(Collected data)

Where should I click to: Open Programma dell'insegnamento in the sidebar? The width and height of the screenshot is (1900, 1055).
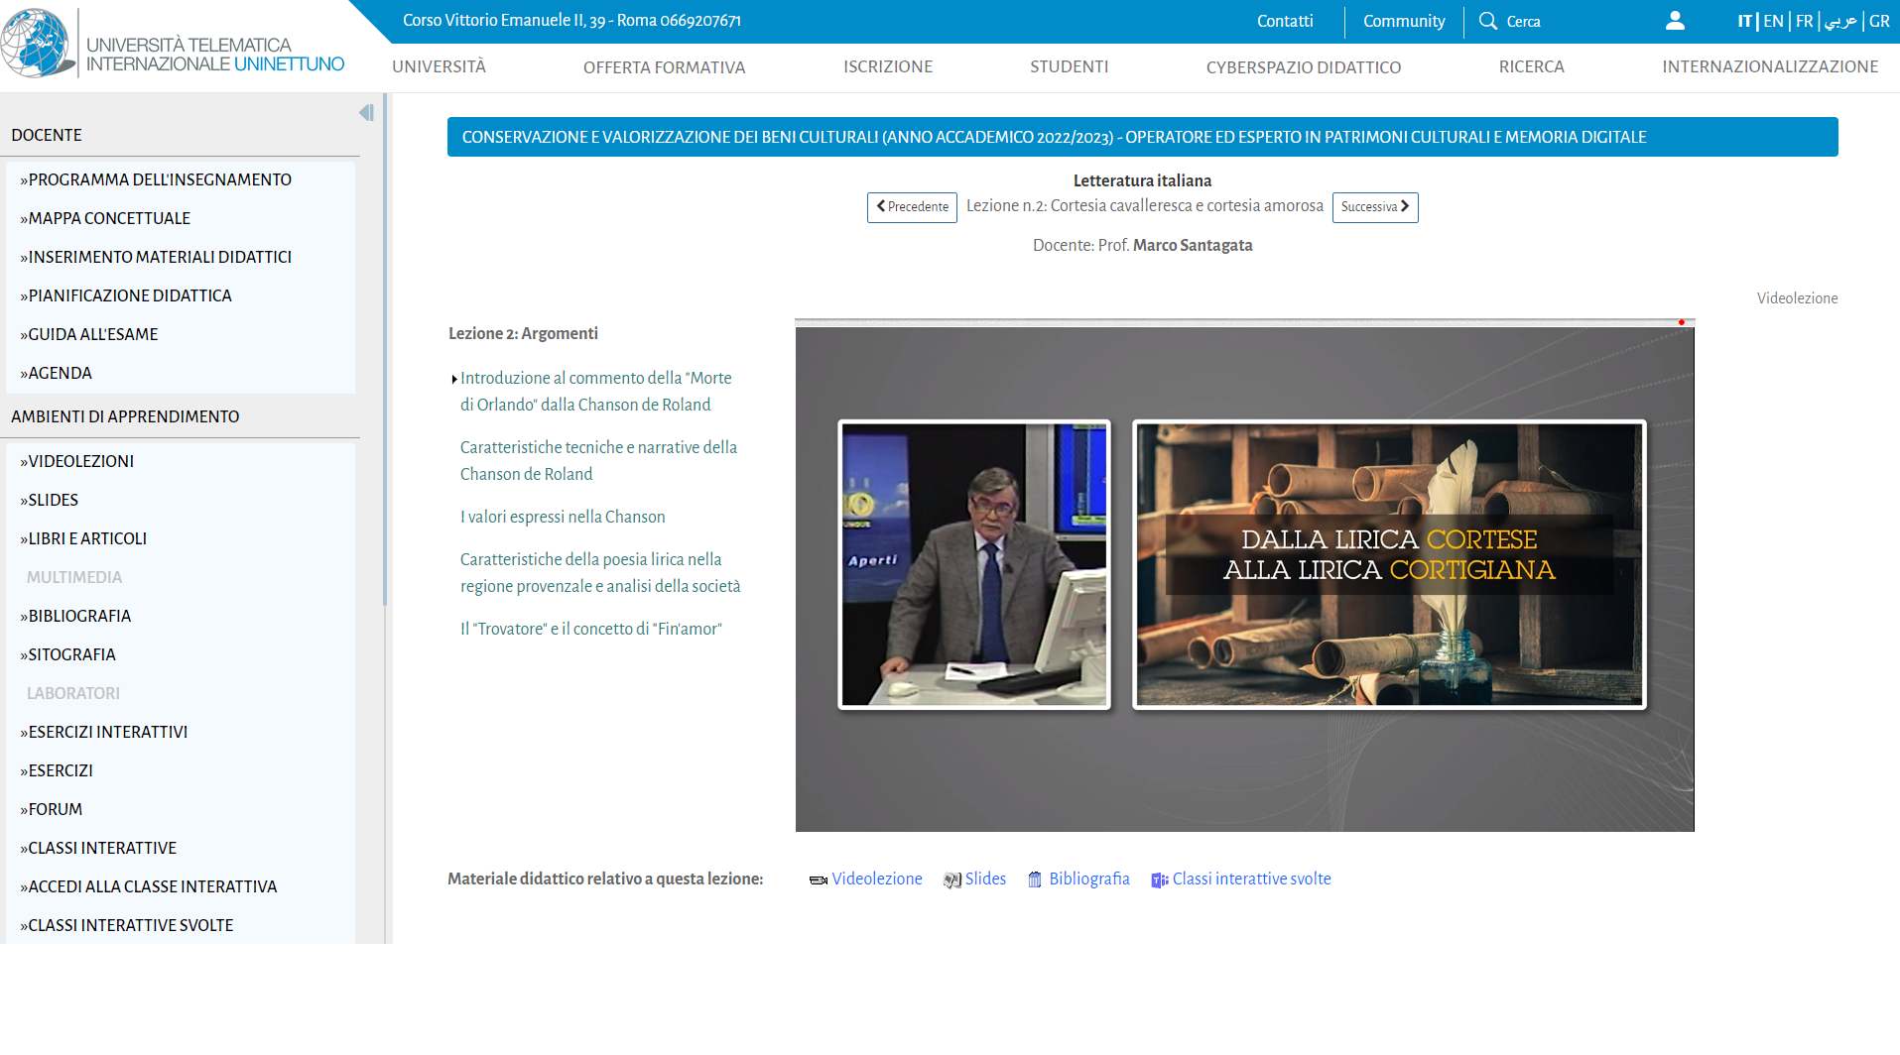pos(160,179)
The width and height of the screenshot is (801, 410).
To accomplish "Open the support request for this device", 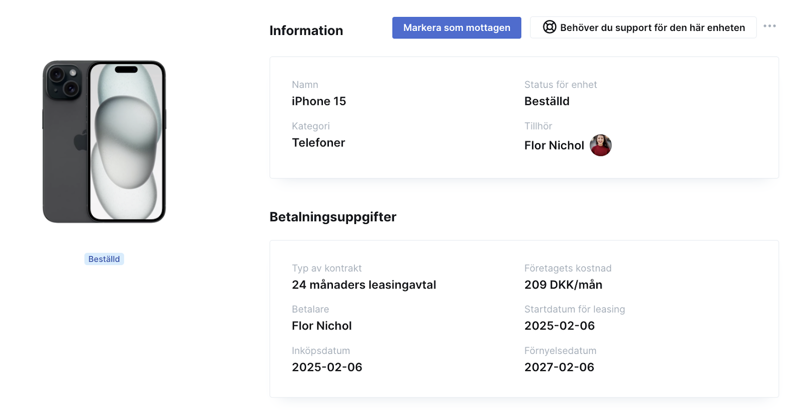I will coord(643,28).
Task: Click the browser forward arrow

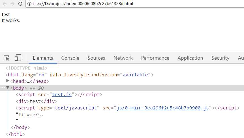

■ Problem to solve
Take the lines from the start of the entries through the line containing "The width and height of the screenshot is (801, 410)." and set them down exactly, leaving out every picture.

■ Answer for the task
Where should I click to: Open Programma dell'insegnamento in the sidebar? The width and height of the screenshot is (1900, 1055).
pos(160,179)
The width and height of the screenshot is (801, 410).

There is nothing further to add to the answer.